[[ Source material, beginning ]]
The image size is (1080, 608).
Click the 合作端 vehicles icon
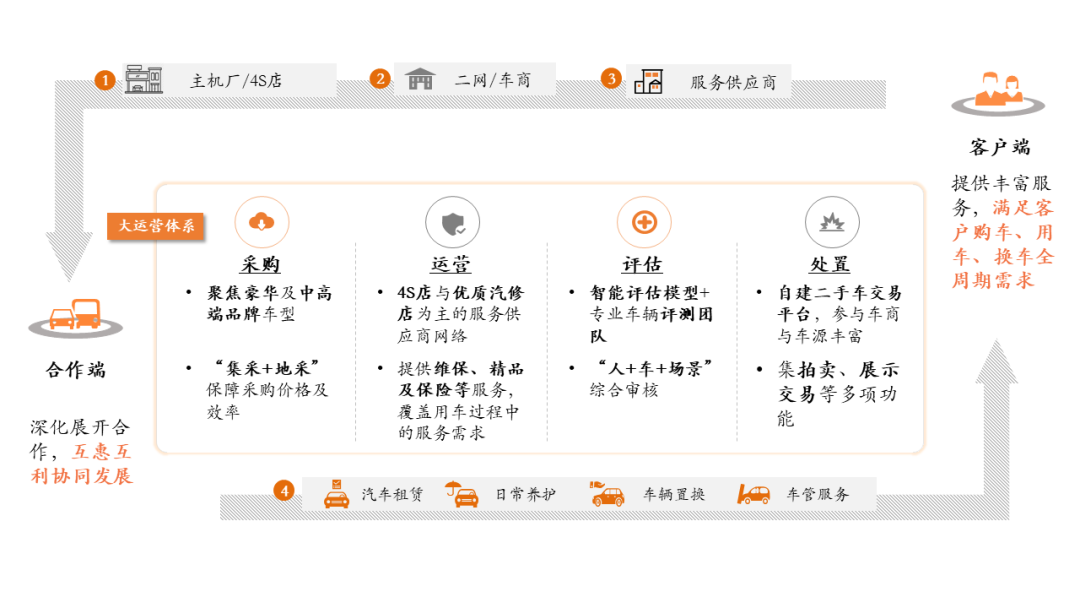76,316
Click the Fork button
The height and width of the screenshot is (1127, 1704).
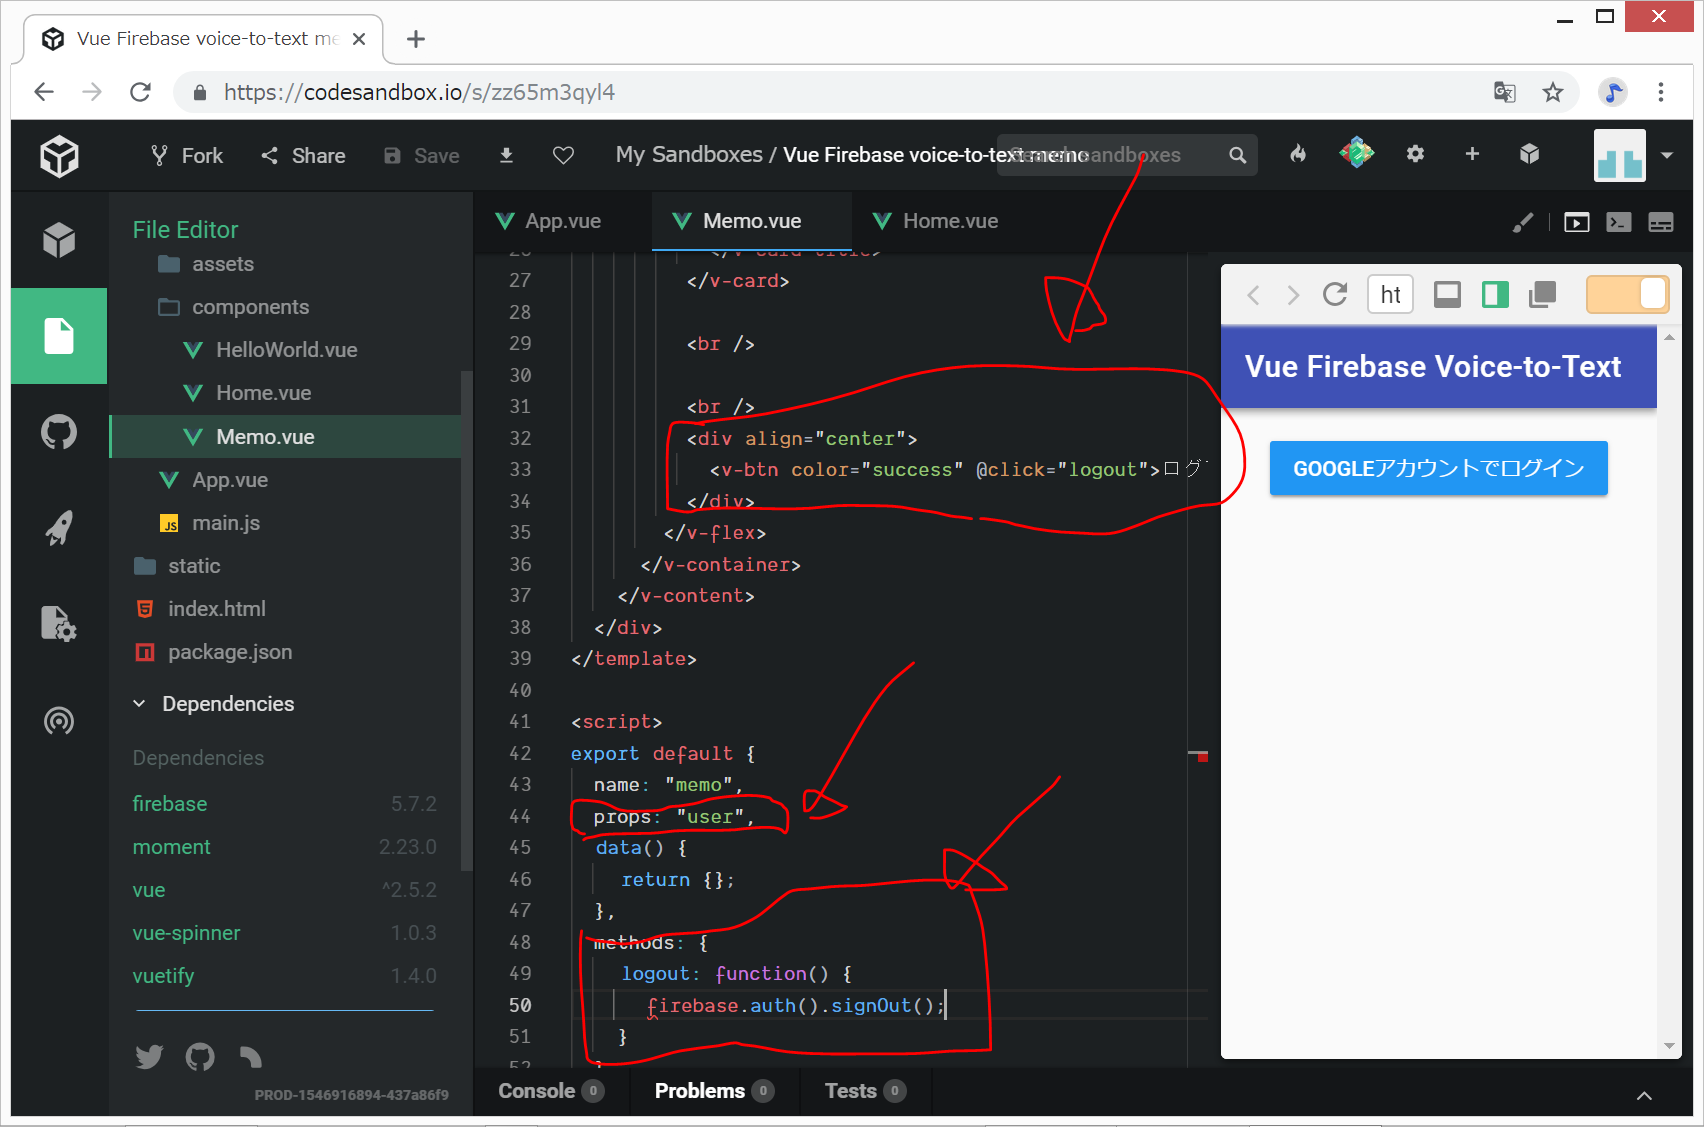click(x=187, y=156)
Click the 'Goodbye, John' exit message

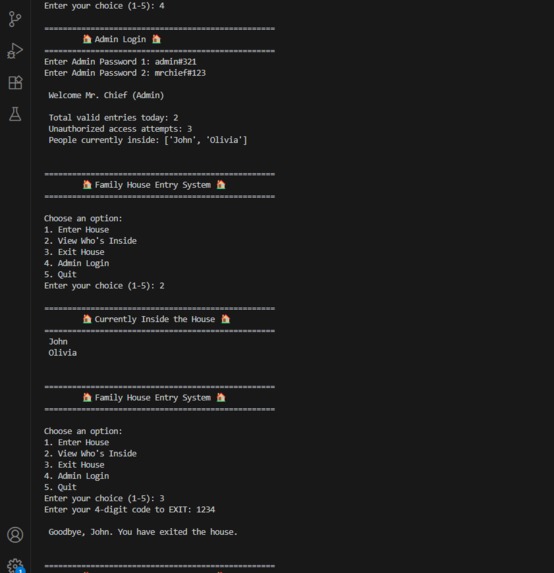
[[ Source material, end ]]
Task instructions: Take the entries shown above and quote them verbatim, passing over the pictures.

Answer space:
The image size is (1080, 608).
Click the 合作端 vehicles icon
76,316
Click the Fork button
The height and width of the screenshot is (1127, 1704).
click(x=187, y=156)
Click the 'Goodbye, John' exit message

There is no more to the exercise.